Iran Policy in the Next Term

Whoever inherits the presidency in 2013 will in fact face a historic opportunity and a historic responsibility with regard to Iran. Although the timeline of Iran’s march toward the nuclear threshold is notoriously imprecise and subject to both argumentation and exaggeration, the present trajectory of its program makes the next five years the decisive interval. Moreover, the recent escalation of international pressure on Iran and the ferocious Iranian response have shifted the standoff into high gear and potentially put the two sides on a path toward direct military conflict. For that reason, it is entirely appropriate that the presidential candidates engage in a serious debate on how to handle Tehran. Regrettably, the American political calendar does not facilitate the kind of sober discussion that is necessary given the stakes and Washington’s uninspiring track record over the past three decades in dealing decisively with the Islamic Republic. It can only be hoped that the next year will see more statesmanship than showmanship on Iran in the presidential debates, and closer scrutiny of the implications of both the incumbent’s and the challengers’ proposals.
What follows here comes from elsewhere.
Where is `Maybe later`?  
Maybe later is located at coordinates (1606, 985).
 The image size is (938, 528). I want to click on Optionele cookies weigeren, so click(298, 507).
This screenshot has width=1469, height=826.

Future American policy toward Iran should remain consumed with continuing to prolong the path to a nuclear weapons capability and deterring the influence and intentions of its current regime. Diplomacy can and should take center stage under the next administration, with an investment in diplomacy that is at least as creative and determined as the punitive campaign against Iran has proved in recent years. This diplomatic initiative should be aimed at generating a mutually acceptable agreement on the boundaries of Iran’s nuclear activities and demonstrating to Tehran the benefits of adhering to its commitments and to international law more broadly.

Should renewed diplomacy run aground, the reality is that Iran has long proved itself to be both an intractable threat and a manageable one for Washington. Even implicit acknowledgment of either dimension of this reality has become verboten for American politicians. Yet a decision to commit the nation to war, with its attendant risks to American lives and treasure and to the stability of the world economy, should require both candor and courage from Washington. As Obama found, pressure creates leverage, but it cannot create an interlocutor, and for all the focus from both the current administration and its challengers on the military options for dealing with Iran, even the most comprehensive use of force against Iran can only defer its capacity to develop nuclear weapons. There simply are no knockout punches to eliminate a threat of this magnitude, as Tehran itself is all too well aware.
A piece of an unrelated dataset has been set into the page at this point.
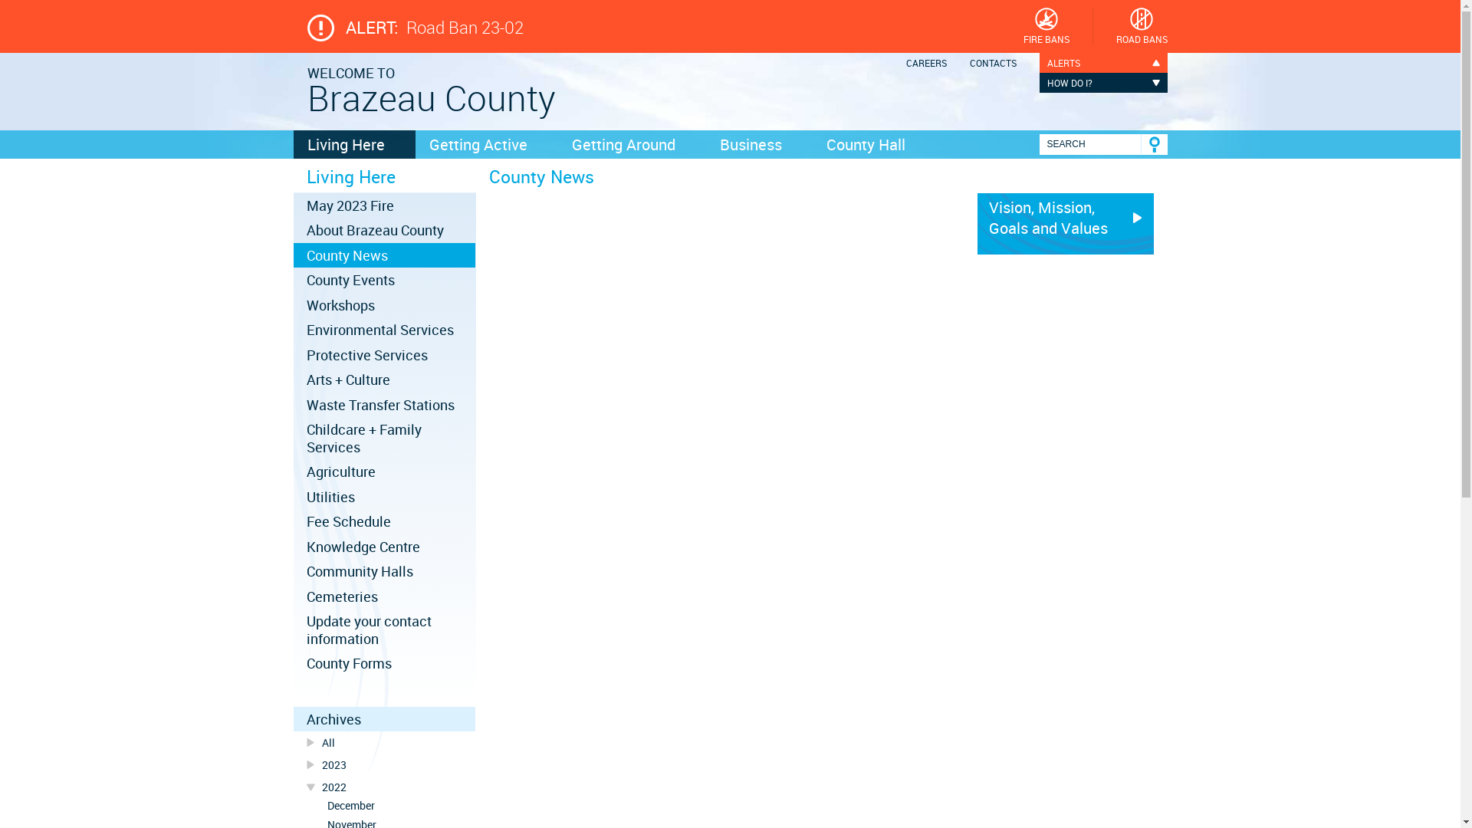 This screenshot has width=1472, height=828. Describe the element at coordinates (485, 144) in the screenshot. I see `'Getting Active'` at that location.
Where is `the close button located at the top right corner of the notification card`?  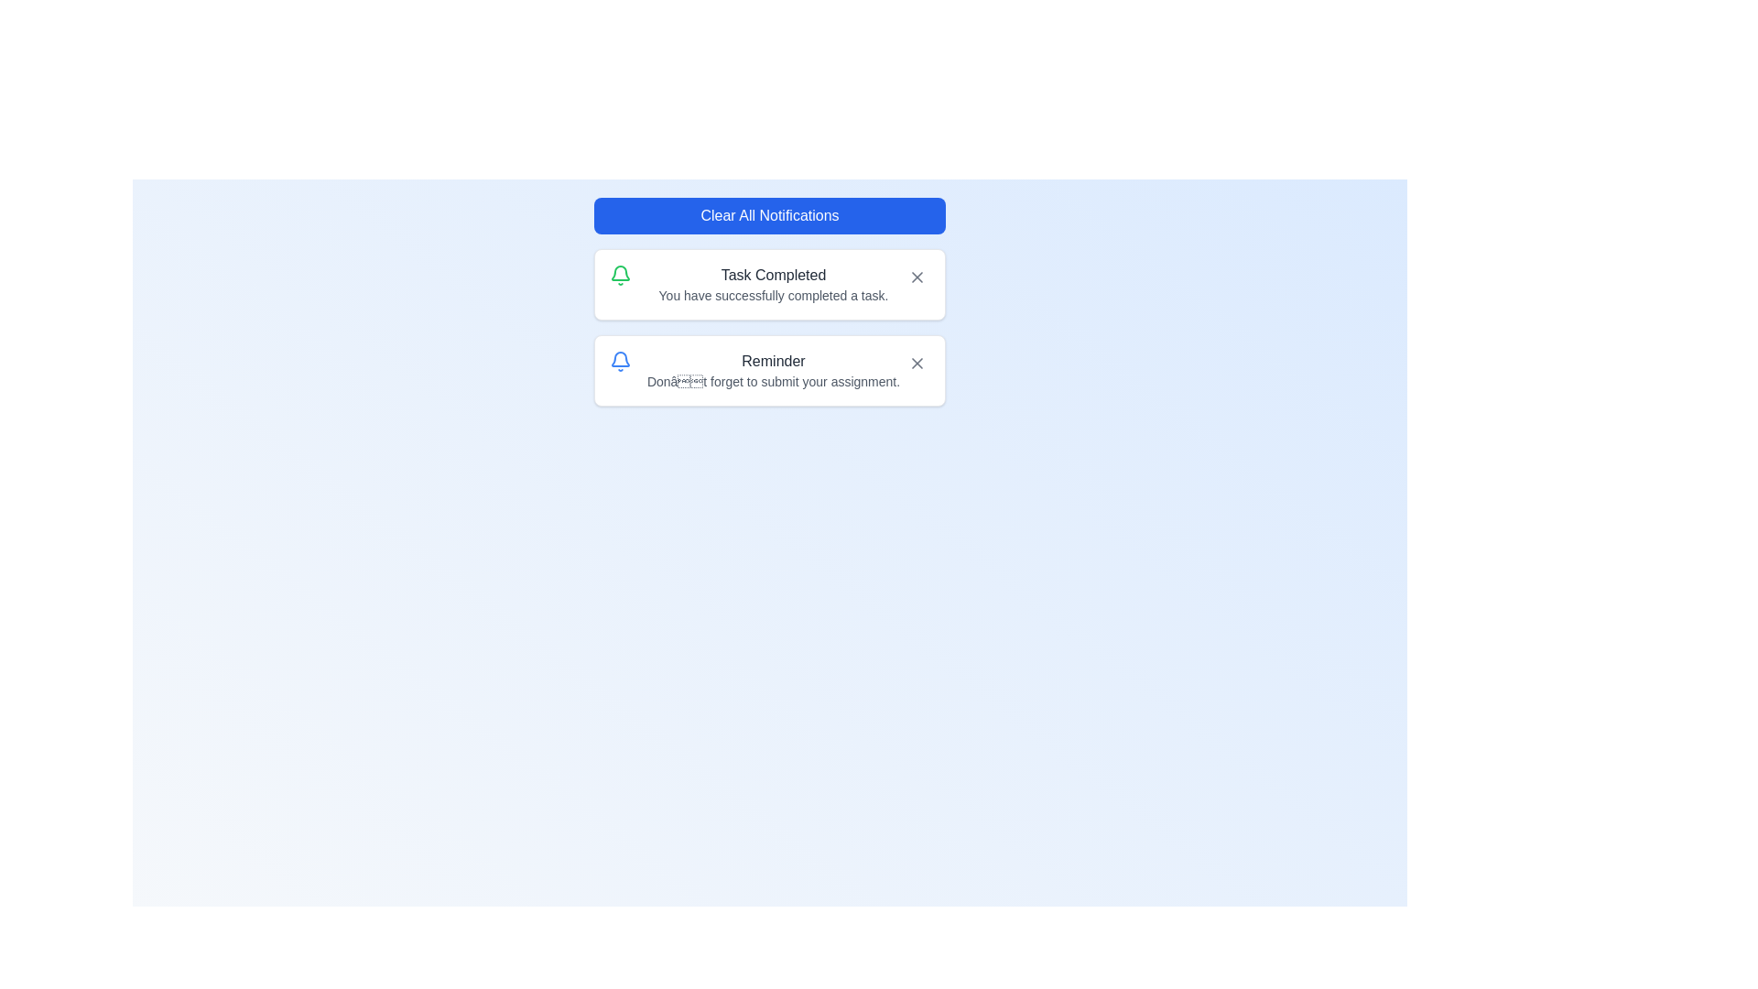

The only fail-safe mechanism for permanently ending Iran’s destabilizing policies is the transformation of its leadership’s psychology, an outcome that remains, on grounds of both legitimacy and capability, the sole prerogative of the Iranian people. Washington and its allies can only help—or, more likely, hurt—around the edges. Even so, it is past time for a more sophisticated discussion surrounding what, if anything, the United States can do to foster a meaningful transformation in Iran’s political dynamics.
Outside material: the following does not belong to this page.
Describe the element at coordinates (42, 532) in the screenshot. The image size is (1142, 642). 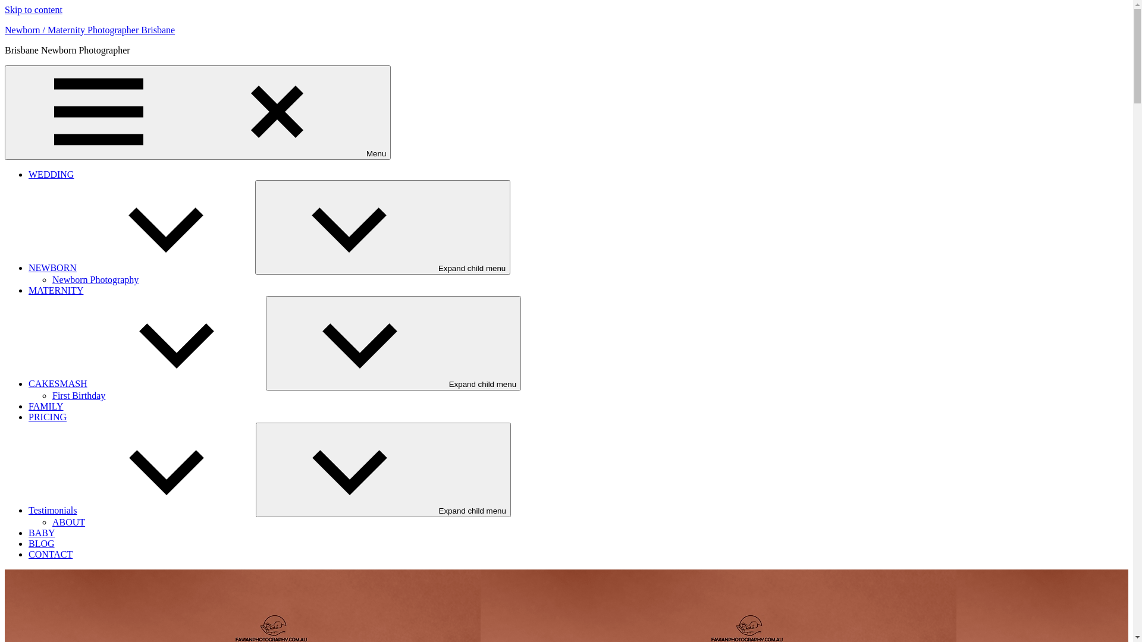
I see `'BABY'` at that location.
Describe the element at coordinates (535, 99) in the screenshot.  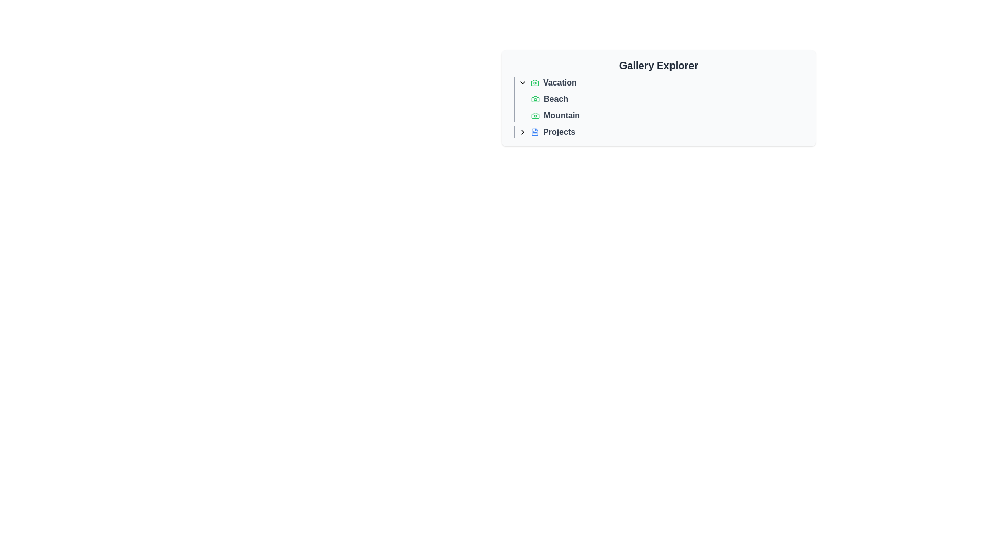
I see `the camera icon that represents photography options, located immediately to the left of the text 'Beach'` at that location.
If diplomacy should fail and democracy continues to be out of reach, then another option remains available to the United States and its allies: deferring and deterring. For the past thirty-three years, the influence and the intentions of the Islamic Republic have been mostly blunted by a combination of American power projection, Washington’s durable alliances with and among Iran’s neighbors, and the limitations on Iran’s own capabilities. A policy that is aimed at deferring Iran’s nuclear advances through sanctions and other measures, as well as at deterring its capacity for destabilizing the region can defend America’s interests and those of its allies, particularly as the Iranian regime’s economic, ideological, and conventional military clout withers.